---------- DOCUMENT
Keith Parkins | 12.02.2007 14:54 | Ecology | Education | Health

Children need the best food, not the worst, and yet we feed them rubbish, such as regurgitated slaughter house slurry, repackaged as chicken nuggets.

Jamie Oliver quite rightly railed against the muck that is served as school dinners. And yet at the other end of the spectrum, Gerald Howarth MP, astonished his constituents when he was pictured on the front page of his local paper promoting McDonald's and bragging that he took his children there when they were young.

Brits are not renowned for the quality of their diet or their taste in food. If what Brits eat is bad enough, what they feed their kids is even worse, and that is not counting the ritual child abuse at the local McVomit.

In Europe, restaurants, unless in touristy areas frequented by Brits, do not have a separate menu for children, smaller portions maybe, but not different food, as though kids are a subspecies needing a different diet like the family dog.

The diet that kids are being fed is so bad, that most of them are likely to be dead before their parents.

In Holland, kindergarten children snack on fruit and yoghurt, in the UK it would be crisps and chocolate.

Celebrity TV chef Jamie Oliver was one of the first to highlight the scandal of school dinners. 35p was the amount allocated per child per dinner, less than the army spends feeding its dogs.

Following the exposure of this national scandal in Jaimie's School Dinners, there has been some improvement, both in the amount of money allocated and the quality of the food served, but already there has been a backlash, with parents smuggling junk food across the school fence, claiming their kids 'ain't eating proper food'.

Our children deserve better. Growing minds, growing bodies, deserve the best food, not the worst. We are what we eat.

Drop into No 1 Restaurant, a grill and specialty pancake restaurant in Protaras in Cyprus on a weekend, and you will find a large table with an extended Cypriot family enjoying a meal. No special menu for the kids, no tantrums. A scene that is the norm anywhere in Europe. No junk food, no gimmicks, no free gifts, just good wholesome food.

Walk a little further down the road, and you find Nicolas Tavern, a traditional Greek-Cypriot taverna serving traditional Greek-Cypriot cuisine. Try their clay-oven kleftico.

By 2020, one third of adults, one fifth of boys, one third of girls will be obese.

Children sitting down together to eat decent food is much more than simple nutrition and avoidance of obesity. Their behavioral problems are better, they are more alert, they learn social skills, and they may even learn to appreciate good food.

But we can do more, much more. The children should be taught to cook, and if the school has the grounds or there are allotments nearby, grow their own food using traditional varieties. This way they will learn more about not only food but also seasonality. There is nothing to beat preparing your own food from your own freshly picked in-season produce grown from traditional varieties.

If no one cooks at home anymore, then where are kids to learn to cook, or even to learn about food? School seems to be the obvious place, but home cooking is no longer part of the school vocabulary, let alone on the school curriculum, instead kids do food technology. Instead of learning about basic foods, basic cooking skills, they spend a term designing an industrial food product.
--------------------
---------- THE DATA
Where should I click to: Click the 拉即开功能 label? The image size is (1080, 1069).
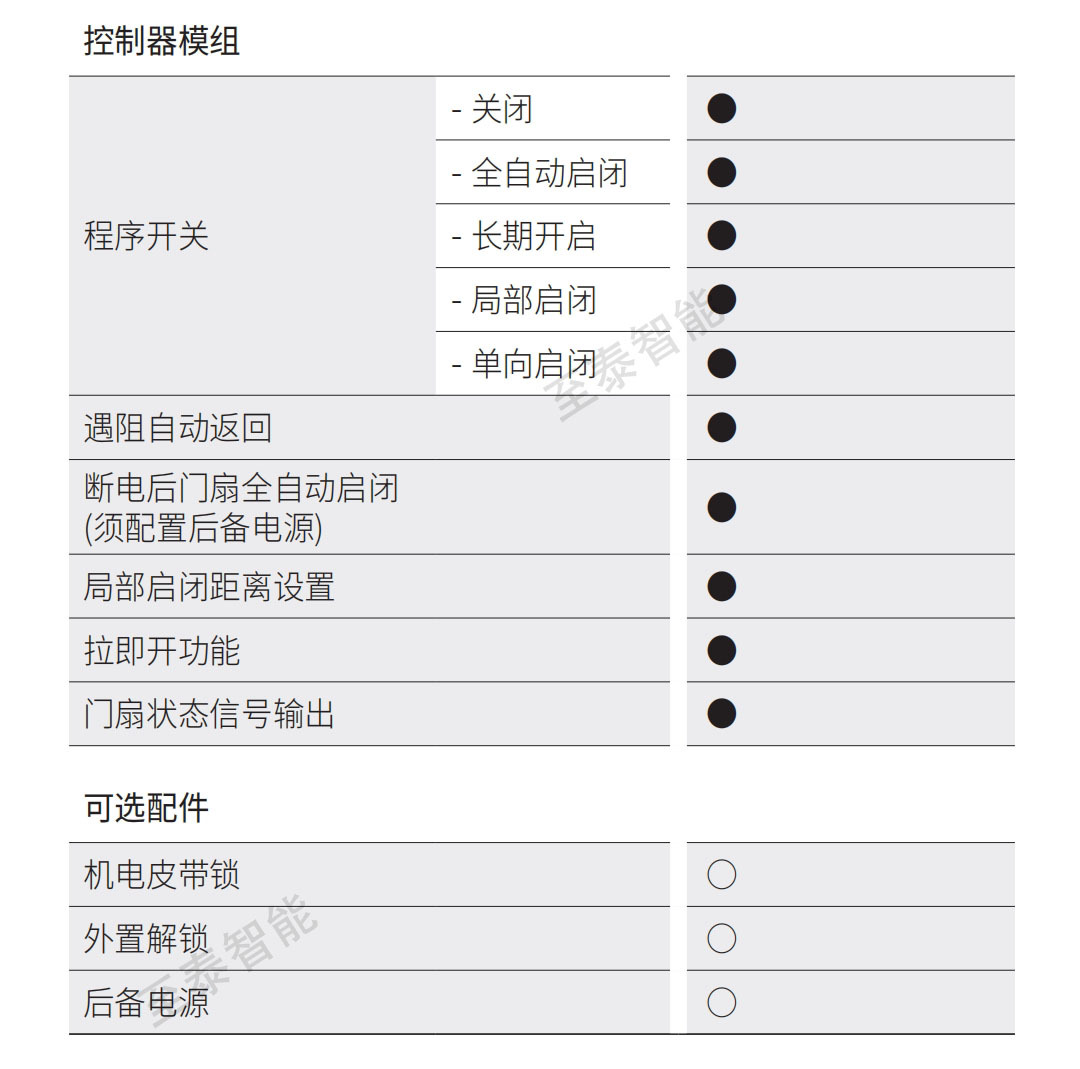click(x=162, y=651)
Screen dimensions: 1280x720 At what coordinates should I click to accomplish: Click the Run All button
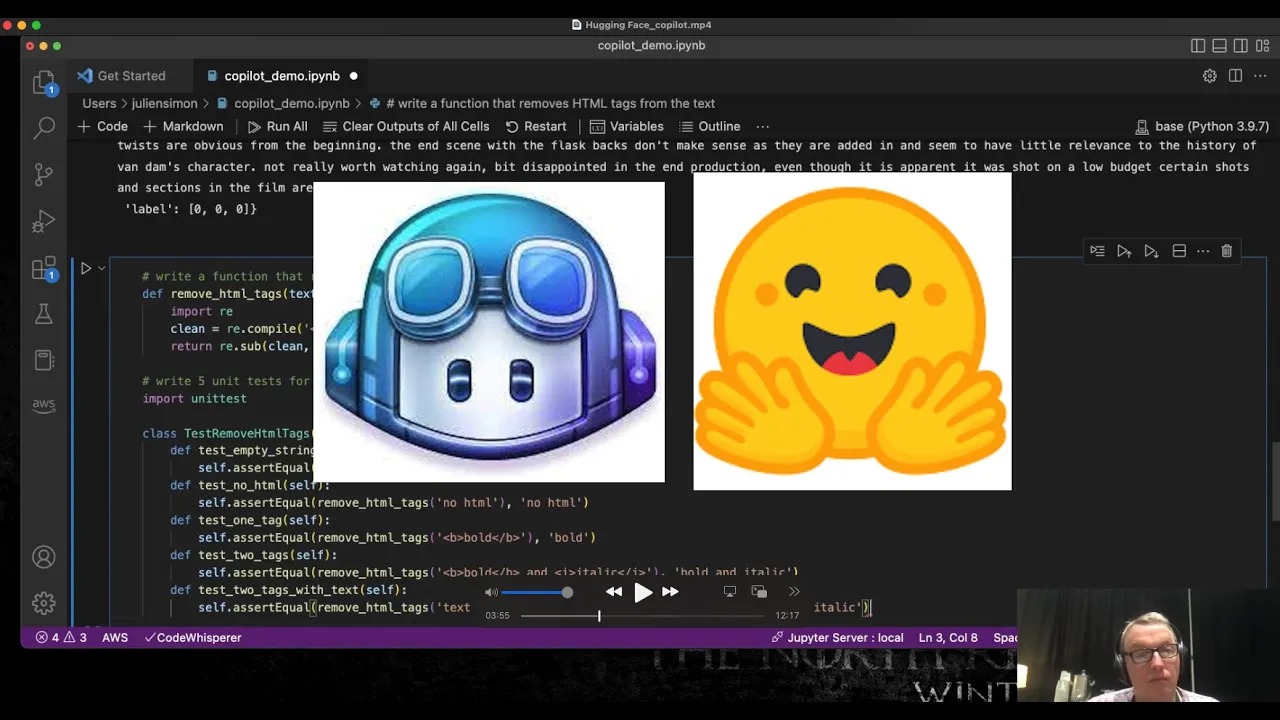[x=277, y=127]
--------------------
---------- THE DATA
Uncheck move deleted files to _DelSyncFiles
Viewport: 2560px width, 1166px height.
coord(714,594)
--------------------
*REQUIREMENT A*
According to the article on children's diet, what amount was allocated per child for each school dinner?
*REQUIREMENT B*
In the listing, quote the lines starting with the line that contains "Screen dimensions: 1280x720" and going on through the line that contains "[x=277, y=127]", leaving the pictures out.

*WRITTEN RESPONSE A*
35p per child per dinner.

*WRITTEN RESPONSE B*
Screen dimensions: 1280x720 At what coordinates should I click to accomplish: Click the Run All button
[x=277, y=127]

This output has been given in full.